Willow is of value to wildlife, with the caterpillars of a number of moth species feeding on the foliage, the catkins providing an important source of early nectar and pollen for bees and other insects and the branches making good nesting and roosting sites for birds.

Our volunteers were busy harvesting the willow over the winter months. Some are left to grow for longer, producing large poles which can be used for fencing stakes or den building poles, whilst our main bed is pollarded each year, providing us with toasting sticks for cooking food over the campfire, bundles of willow we can sell to willow weavers and Forest School leaders for willow craft activities and lots of withies we can use ourselves.

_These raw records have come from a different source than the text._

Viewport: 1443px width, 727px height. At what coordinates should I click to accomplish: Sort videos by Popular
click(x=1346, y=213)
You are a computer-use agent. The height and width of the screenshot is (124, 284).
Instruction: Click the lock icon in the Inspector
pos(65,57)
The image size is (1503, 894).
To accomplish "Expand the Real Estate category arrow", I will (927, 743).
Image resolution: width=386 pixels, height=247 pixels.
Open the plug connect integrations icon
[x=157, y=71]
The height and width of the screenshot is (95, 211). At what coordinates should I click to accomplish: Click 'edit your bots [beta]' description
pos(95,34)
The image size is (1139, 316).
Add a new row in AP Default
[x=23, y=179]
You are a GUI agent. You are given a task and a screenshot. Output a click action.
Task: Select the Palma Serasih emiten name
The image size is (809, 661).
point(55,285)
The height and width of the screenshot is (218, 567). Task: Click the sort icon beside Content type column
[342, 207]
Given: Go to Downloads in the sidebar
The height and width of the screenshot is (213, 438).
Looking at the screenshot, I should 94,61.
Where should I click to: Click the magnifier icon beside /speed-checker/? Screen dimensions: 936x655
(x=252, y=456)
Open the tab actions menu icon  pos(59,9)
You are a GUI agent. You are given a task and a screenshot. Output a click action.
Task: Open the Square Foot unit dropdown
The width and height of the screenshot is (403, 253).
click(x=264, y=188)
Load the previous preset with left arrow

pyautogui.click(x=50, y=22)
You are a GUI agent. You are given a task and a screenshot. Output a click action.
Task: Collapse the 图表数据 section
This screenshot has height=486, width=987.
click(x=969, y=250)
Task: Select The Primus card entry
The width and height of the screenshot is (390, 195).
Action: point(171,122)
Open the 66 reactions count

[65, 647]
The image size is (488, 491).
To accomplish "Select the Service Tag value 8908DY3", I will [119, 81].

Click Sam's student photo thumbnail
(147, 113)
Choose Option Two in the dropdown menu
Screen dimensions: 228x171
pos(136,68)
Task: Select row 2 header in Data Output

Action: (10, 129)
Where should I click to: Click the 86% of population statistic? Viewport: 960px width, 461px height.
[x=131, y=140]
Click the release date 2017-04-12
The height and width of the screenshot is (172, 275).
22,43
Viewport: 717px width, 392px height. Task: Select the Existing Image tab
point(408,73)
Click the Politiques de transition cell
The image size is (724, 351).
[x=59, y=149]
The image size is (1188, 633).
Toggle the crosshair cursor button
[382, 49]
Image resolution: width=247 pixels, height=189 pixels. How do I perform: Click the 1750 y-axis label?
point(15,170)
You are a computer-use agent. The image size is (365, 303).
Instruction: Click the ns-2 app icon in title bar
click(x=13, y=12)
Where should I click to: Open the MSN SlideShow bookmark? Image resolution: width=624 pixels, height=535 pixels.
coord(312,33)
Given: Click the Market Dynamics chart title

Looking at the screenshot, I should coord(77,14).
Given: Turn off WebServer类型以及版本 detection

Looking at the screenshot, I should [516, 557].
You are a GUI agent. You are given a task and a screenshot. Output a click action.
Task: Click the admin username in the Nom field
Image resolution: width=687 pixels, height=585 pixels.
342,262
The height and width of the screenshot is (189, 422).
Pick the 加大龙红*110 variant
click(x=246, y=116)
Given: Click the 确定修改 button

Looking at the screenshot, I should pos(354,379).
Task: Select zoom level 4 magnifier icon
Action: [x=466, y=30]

At their February meeting, our Young Naturalists had a go at constructing a living willow dome to the side of the Education Centre. Although it may not look living now, the willow rods pushed into the ground will hopefully take, producing lots of side shoots we can then weave into the basic structure.

We began by pollarding the last few willows in the osier bed and rummaging through the piles of cut withies to select a number which were nice and long and straight.

Using a piece of twine tied to a stick pushed into the ground, we measured out our willow dome and pushed a number of withies into the ground in a circle. We then pulled in the tips of those rods and tied them together at the top before adding some horizontally part way up the structure to pull in the shape and create a dome.

Megan had made willow hoops on a Natural Wellbeing session in January whilst with us for work experience and shared this new found knowledge with Mollie and Will, producing a number of hoops we could use as windows.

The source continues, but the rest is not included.